Per capire come si è articolato il dibattito politico a sinistra, si può cominciare da tre protagoniste: la ministra Irene Montero di Podemos, che aveva promesso questa legge, la socialista Carmen Calvo, che vi si è opposta, e Carla Antonelli, che è stata la prima deputata trans in Spagna e che proprio per difendere il progetto di Montero ha preso le distanze dal Partito socialista.

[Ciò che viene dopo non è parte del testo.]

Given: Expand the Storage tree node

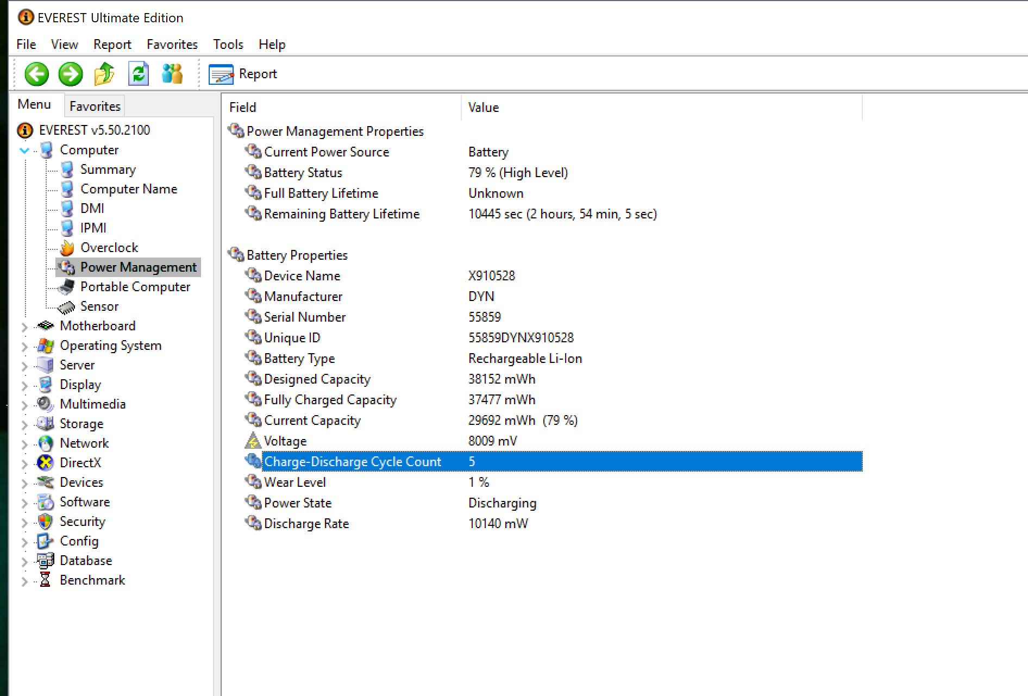Looking at the screenshot, I should 24,424.
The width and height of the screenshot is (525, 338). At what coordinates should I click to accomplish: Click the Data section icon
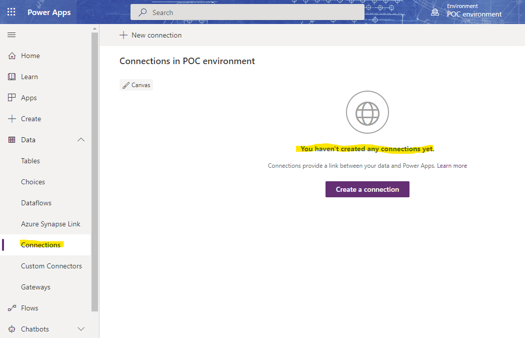tap(12, 139)
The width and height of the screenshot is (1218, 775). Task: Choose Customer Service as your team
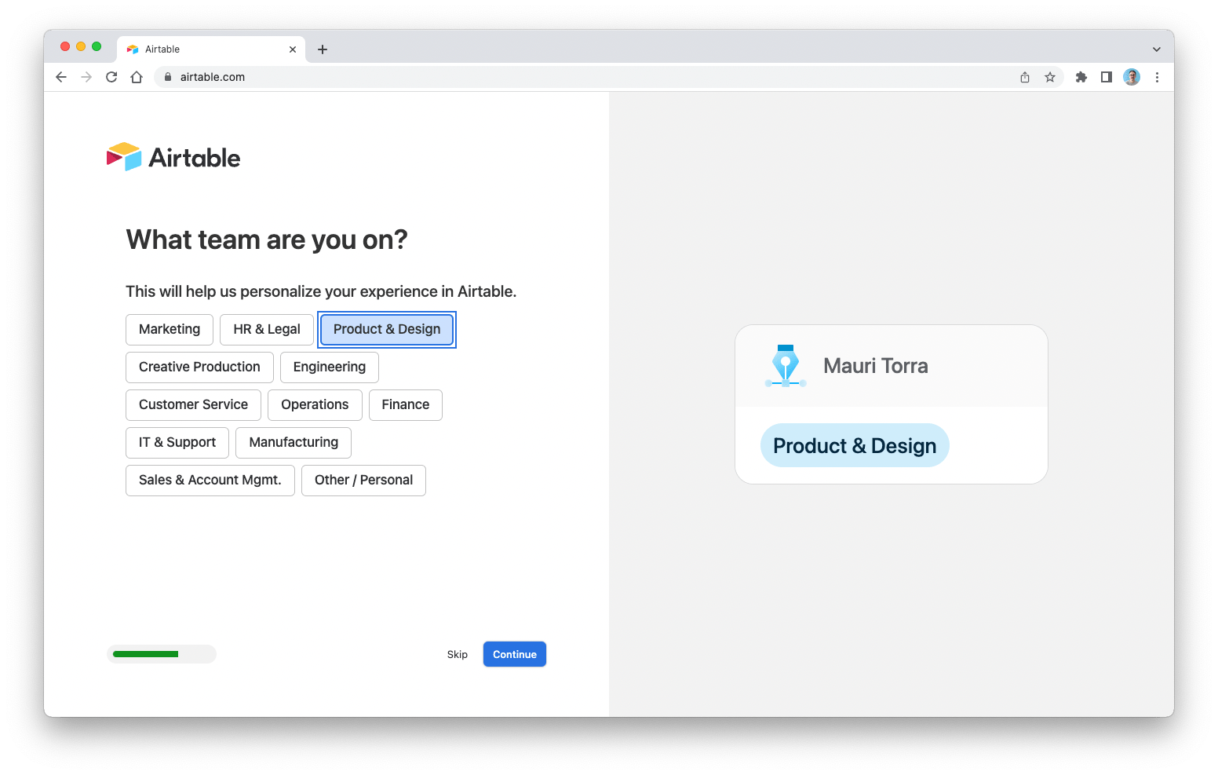(x=193, y=404)
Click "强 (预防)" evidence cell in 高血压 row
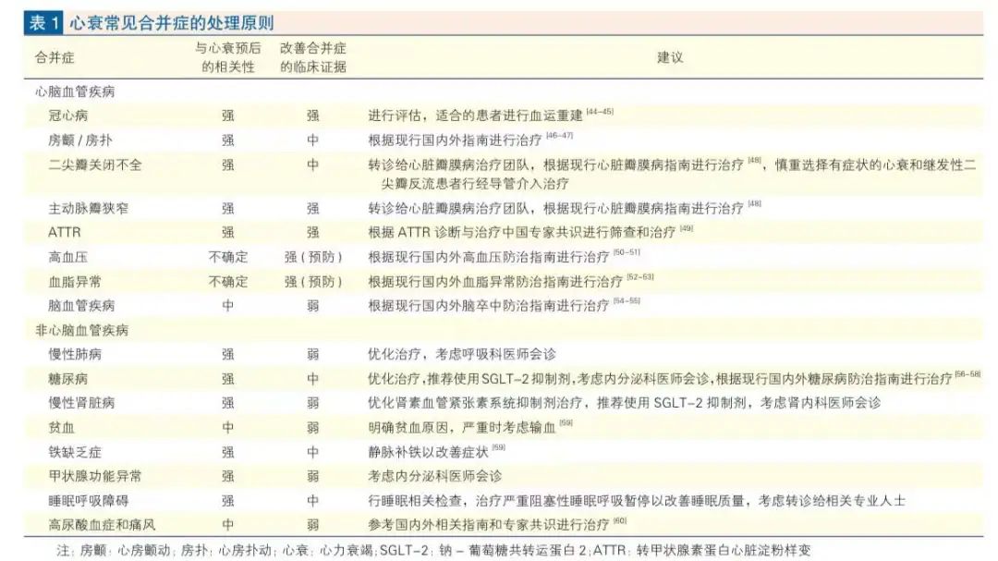This screenshot has height=561, width=998. [x=313, y=257]
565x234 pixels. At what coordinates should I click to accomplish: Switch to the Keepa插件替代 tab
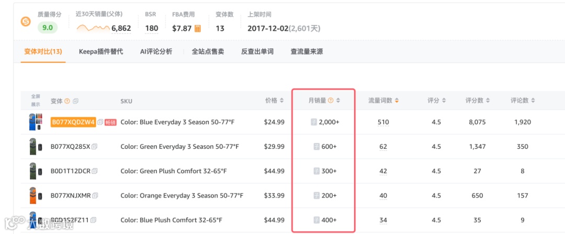(101, 51)
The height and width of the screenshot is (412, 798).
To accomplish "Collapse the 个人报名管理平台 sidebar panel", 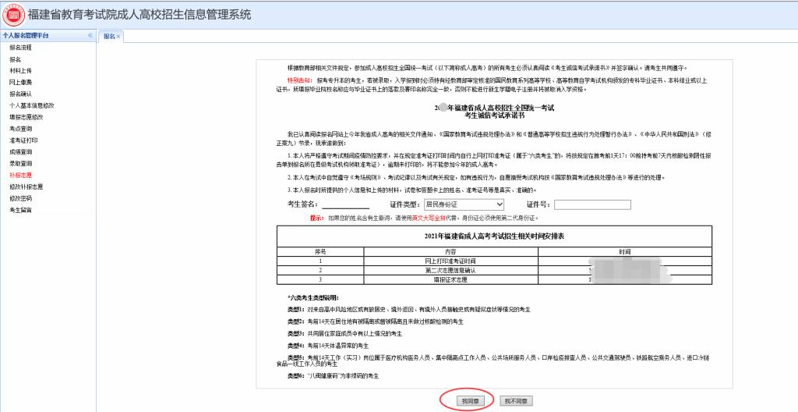I will pyautogui.click(x=90, y=36).
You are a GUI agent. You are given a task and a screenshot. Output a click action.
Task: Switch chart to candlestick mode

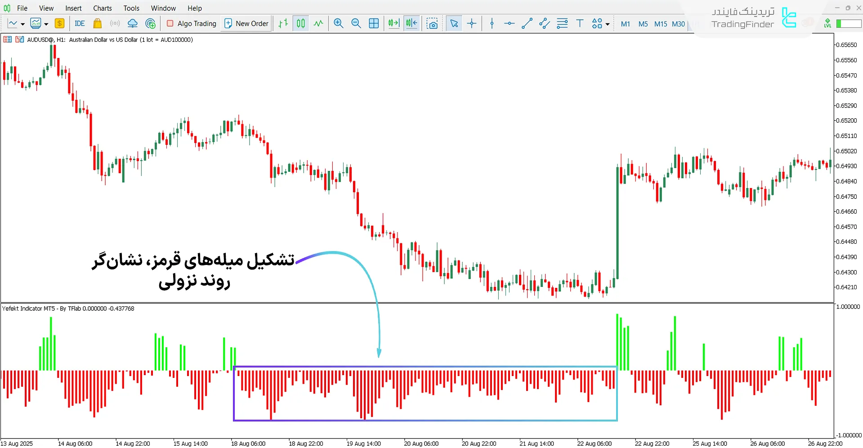coord(301,23)
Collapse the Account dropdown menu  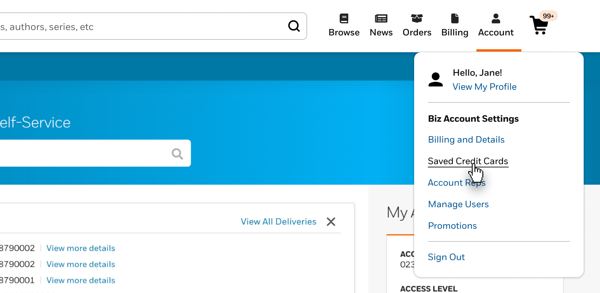(496, 25)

Il progetto di legge è arrivato in Consiglio dei ministri a giugno 2021 su iniziativa di Montero, una delle figure che meglio incarnano la nuova fase di Podemos: quando Pablo Iglesias ha lasciato il vertice, sempre nell’estate del 2021, lo ha rimpiazzato Ione Belarra con il piano di rinnovare e rafforzare l’impronta femminista. Con il secondo governo Sánchez, il primo di coalizione, Belarra presidia le Politiche sociali e Montero l’Uguaglianza. Le due fanno squadra e si supportano a vicenda.

Questo giovedì, nel suo intervento prima del voto sulla legge, Montero ha ricordato l’importanza della «memoria» delle lotte femministe precedenti, ma la sua prospettiva è anche di rilancio: si apre ai movimenti Lgbt e alle generazioni più giovani.

Dalla composita galassia femminista, sono anche arrivate manifestazioni di dissenso verso la legge: il timore è che rendere così fluido il genere disarticoli la dinamica di conflitto, oppresse contro oppressori. «Essere donne non è un sentimento», è uno degli slogan di chi protesta. C’è chi si chiede se, dopo questo passo, potrà reggere una legge contro la violenza machista. E l’idea delle quote? Nel partito socialista c’è chi si è schierato su queste posizioni: lo ha fatto la femminista Calvo, figura di peso con ruoli di governo alle spalle. Questi dissensi hanno anche provocato la fuoriuscita di un’attivista del calibro di Antonelli: dopo 45 anni di militanza nei socialisti, la prima deputata trans di Spagna li ha mollati lo scorso ottobre. Lei difende la legge come necessaria, per i diritti, la dignità, per «le troppe lacrime versate».

Alla fine il partito di Sánchez, anche per esigenze di tenuta della coalizione con Podemos, questo giovedì ha sostenuto la legge (e Calvo si è astenuta).

Mentre a sinistra la dialettica è vivace, la destra – dal centro agli estremi – è compattamente contraria: al Congresso, i Popolari, Vox e Ciudadanos hanno votato contro.